Directions >> Can you resume the article below on WHO's global hand hygiene survey, picking up right after its last sentence?

Passage >>
★ ★ ★ ★ ★ ★ ★
WHO calls for better hand hygiene and other infection control practices Urgent need to reduce inequalities between high- and lower-income countries.
The World Health Organization’s latest global survey on implementation of national infection prevention and control programmes highlights the urgent need to reduce inequalities in the availability of good hand hygiene and other infection prevention and control measures between high and lower income countries. A new WHO online monitoring portal will help countries identify and address gaps.
This is a serious challenge at any time, but COVID-19 has dramatically demonstrated just how important good hand hygiene practices are in reducing the risk of transmission, when used as part of a comprehensive package of preventative measures.
Good hand hygiene is also vital in preventing any infections acquired in health care, the spread of antimicrobial resistance and other emerging health threats. Infection acquired during health care delivery is a major global health problem, but patients in low- and middle-income countries are twice as likely to experience this as patients in high-income countries (15% and 7% of patients respectively); the risk in intensive care units (ICU), especially among newborns, is between 2 and 20 times higher. One reason for this is that in some low-income countries only 1 in 10 health workers practises proper hand hygiene while caring for patients at high risk of health care-associated infections in ICU – often because they simply do not have the facilities to do so.
★ ★ ★ ★ ★ ★ ★
Material supplied >>
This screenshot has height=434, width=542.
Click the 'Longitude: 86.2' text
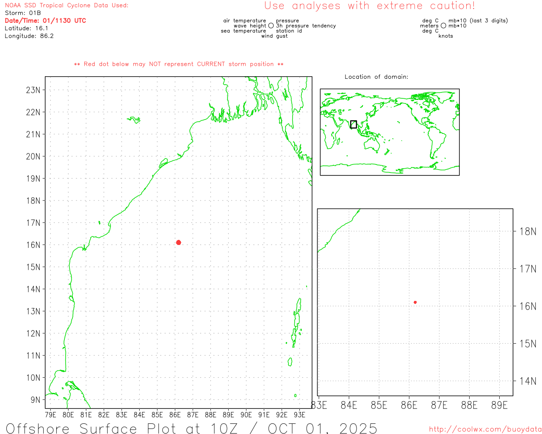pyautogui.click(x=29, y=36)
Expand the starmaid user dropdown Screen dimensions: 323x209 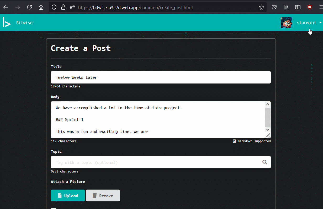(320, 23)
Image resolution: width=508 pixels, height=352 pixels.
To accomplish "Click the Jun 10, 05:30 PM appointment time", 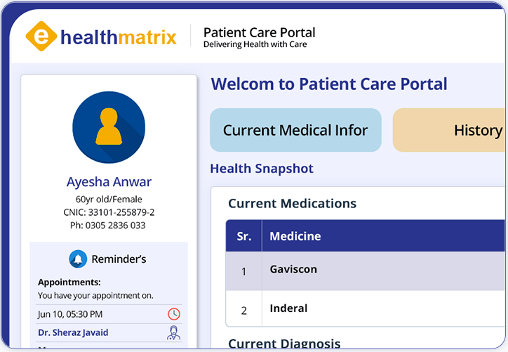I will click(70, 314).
★ ★ ★ ★ ★ ★ ★
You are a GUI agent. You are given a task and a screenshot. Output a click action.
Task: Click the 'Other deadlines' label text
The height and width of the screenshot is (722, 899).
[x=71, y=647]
★ ★ ★ ★ ★ ★ ★
Response box >>
Lack of financial resources and crumbling infrastructures are key challenges. The 2020 WHO Global progress report on WASH in health care facilities: Fundamentals first report reveals that globally, 1 in 4 health care facilities do not have basic water services and 1 in 3 lack hand hygiene supplies at the point of care.
Furthermore, according to the above-mentioned WHO national survey on 88 countries, the level of progress of hand hygiene and infection prevention and control programmes, especially regarding actual implementation, was significantly lower in low- than in middle- and high-income countries. In 2018 only 45% of low-income countries had a functional national IPC programme compared to 53-71% of middle- and high-income countries and dedicated budget to support it was available in only 5% of low-income countries as opposed to 18 and 50% of middle- and high-income countries.
While national guidelines on IPC practices existed in 50% of low-income countries and 69-77% of middle- and high-income countries, only 20% and 29-57% had implementation plans and strategies in low-, and middle- and high-income countries respectively. Overall, only 22% of all countries monitored implementation roll-out and impact.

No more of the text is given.